● **Teks yang Disediakan**
Meski pemerintah berdalih bahwa kenaikan tarif PPN ini diperlukan untuk menambah pemasukan negara dan mendukung pembangunan, banyak pihak yang meragukan dampak positif jangka panjangnya. Alih-alih mendongkrak kesejahteraan, kebijakan ini justru dinilai akan memperburuk kondisi ekonomi masyarakat yang masih bergelut dengan dampak pandemi. Di tengah pemulihan ekonomi yang masih rapuh, kenaikan tarif PPN malah memberikan beban tambahan yang sulit dipikul banyak keluarga.
Banyak kalangan yang merasa bahwa kebijakan ini terlalu terburu-buru, seolah-olah pemerintah lebih mementingkan target fiskal jangka pendek daripada memperhatikan kondisi riil masyarakat. Sementara, untuk mereka yang sudah terbiasa hidup dengan margin tipis, kenaikan harga yang ditimbulkan oleh PPN 12% bisa memperburuk ketimpangan sosial dan meningkatkan kesenjangan ekonomi.
Â
Solusi Fiskal atau Cinta yang Pahit?

● **Data Tercatat**

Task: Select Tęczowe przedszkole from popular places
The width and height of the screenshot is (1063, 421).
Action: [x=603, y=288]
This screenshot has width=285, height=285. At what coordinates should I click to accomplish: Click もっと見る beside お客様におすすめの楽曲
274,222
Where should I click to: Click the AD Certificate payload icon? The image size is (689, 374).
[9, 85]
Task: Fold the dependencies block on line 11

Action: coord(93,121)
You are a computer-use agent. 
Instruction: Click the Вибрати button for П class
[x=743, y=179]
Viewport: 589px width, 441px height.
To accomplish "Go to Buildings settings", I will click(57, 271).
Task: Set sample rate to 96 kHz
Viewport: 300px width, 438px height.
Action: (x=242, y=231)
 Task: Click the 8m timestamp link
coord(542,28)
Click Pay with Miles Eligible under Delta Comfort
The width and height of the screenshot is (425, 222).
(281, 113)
* * *
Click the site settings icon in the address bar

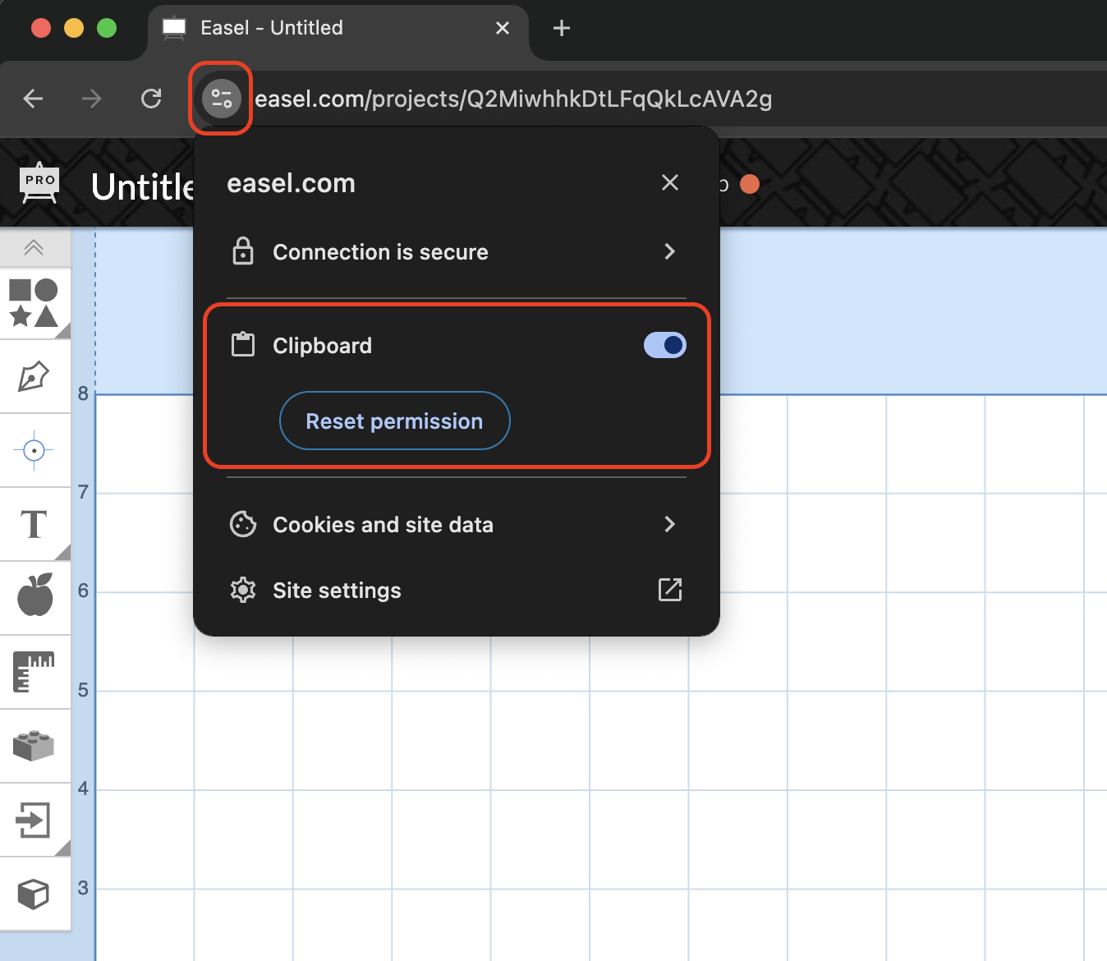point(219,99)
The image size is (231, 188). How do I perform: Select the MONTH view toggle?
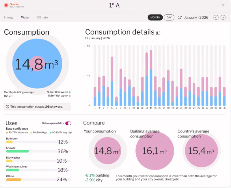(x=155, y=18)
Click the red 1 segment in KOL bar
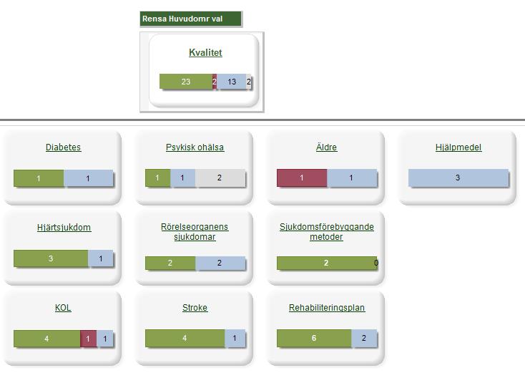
--
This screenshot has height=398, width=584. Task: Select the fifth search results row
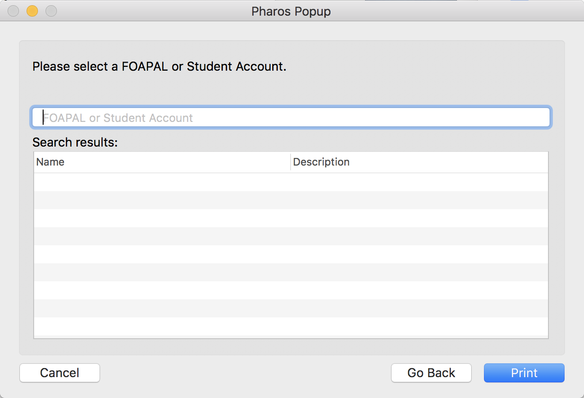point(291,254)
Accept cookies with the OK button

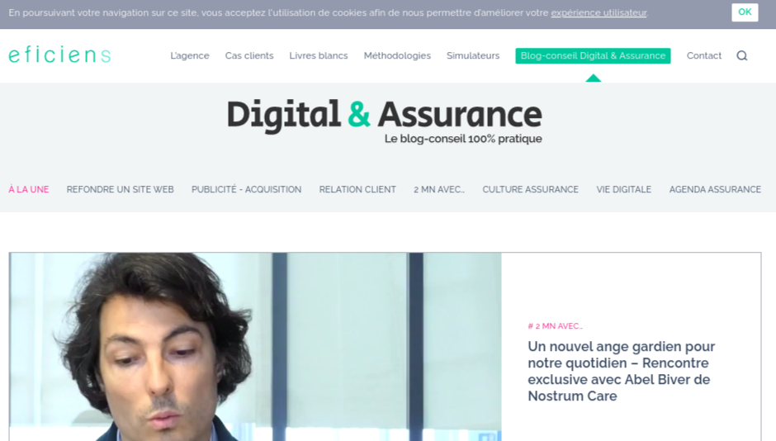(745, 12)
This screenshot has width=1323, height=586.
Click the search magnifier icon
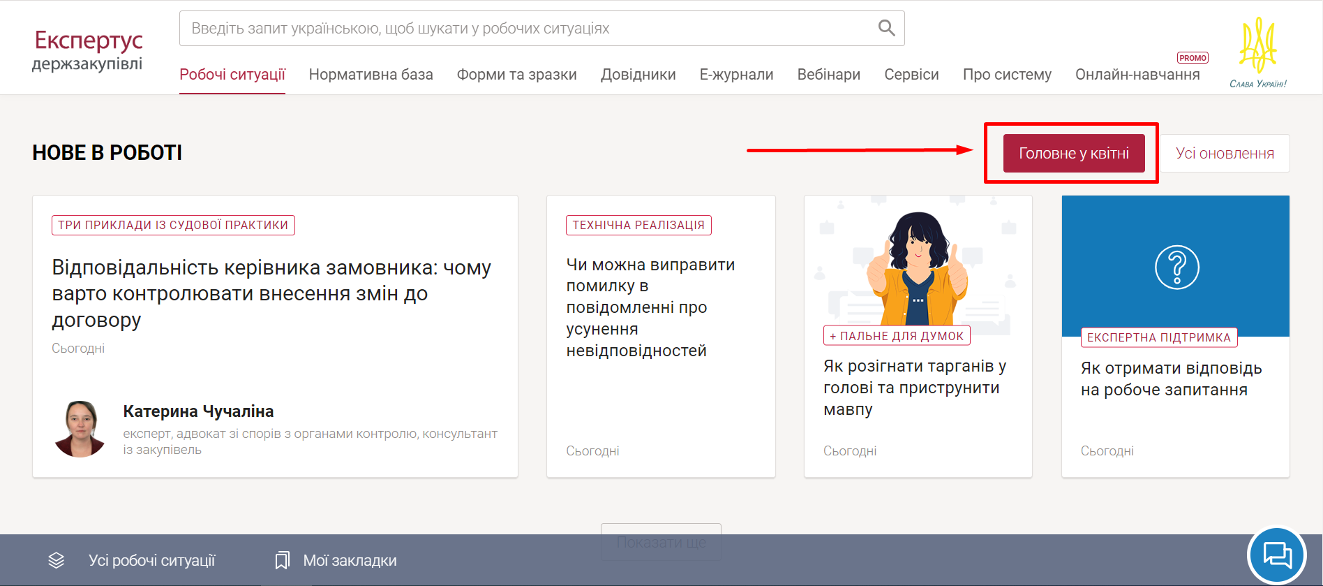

● **Ketentuan Tugas**
1) Sebutkan dalih pemerintah untuk menaikkan tarif PPN menurut teks tentang kenaikan tarif PPN.
2) Tentukan apakah setiap pernyataan berikut sesuai dengan teks tentang kenaikan tarif PPN, lalu jawab ya atau tidak disertai kutipan kata-kata teks yang menentukan: (a) Kebijakan ini dinilai akan memperbaiki kondisi ekonomi masyarakat. (b) Banyak kalangan menganggap kebijakan ini terlalu terburu-buru. (c) Tarif PPN yang dibahas adalah 12%.
3) Cetak bagian teks tentang kenaikan tarif PPN persis seperti aslinya, mulai dari kata-kata yang memuat "Banyak kalangan yang" dan berhenti setelah "Cinta yang Pahit?".

● **Jawaban Latihan**
1) Kenaikan tarif PPN diperlukan untuk menambah pemasukan negara dan mendukung pembangunan.

2)
(a) Tidak: "kebijakan ini justru dinilai akan memperburuk kondisi ekonomi masyarakat"
(b) Ya: "Banyak kalangan yang merasa bahwa kebijakan ini terlalu terburu-buru"
(c) Ya: "kenaikan harga yang ditimbulkan oleh PPN 12%"

3)
Banyak kalangan yang merasa bahwa kebijakan ini terlalu terburu-buru, seolah-olah pemerintah lebih mementingkan target fiskal jangka pendek daripada memperhatikan kondisi riil masyarakat. Sementara, untuk mereka yang sudah terbiasa hidup dengan margin tipis, kenaikan harga yang ditimbulkan oleh PPN 12% bisa memperburuk ketimpangan sosial dan meningkatkan kesenjangan ekonomi.
Â
Solusi Fiskal atau Cinta yang Pahit?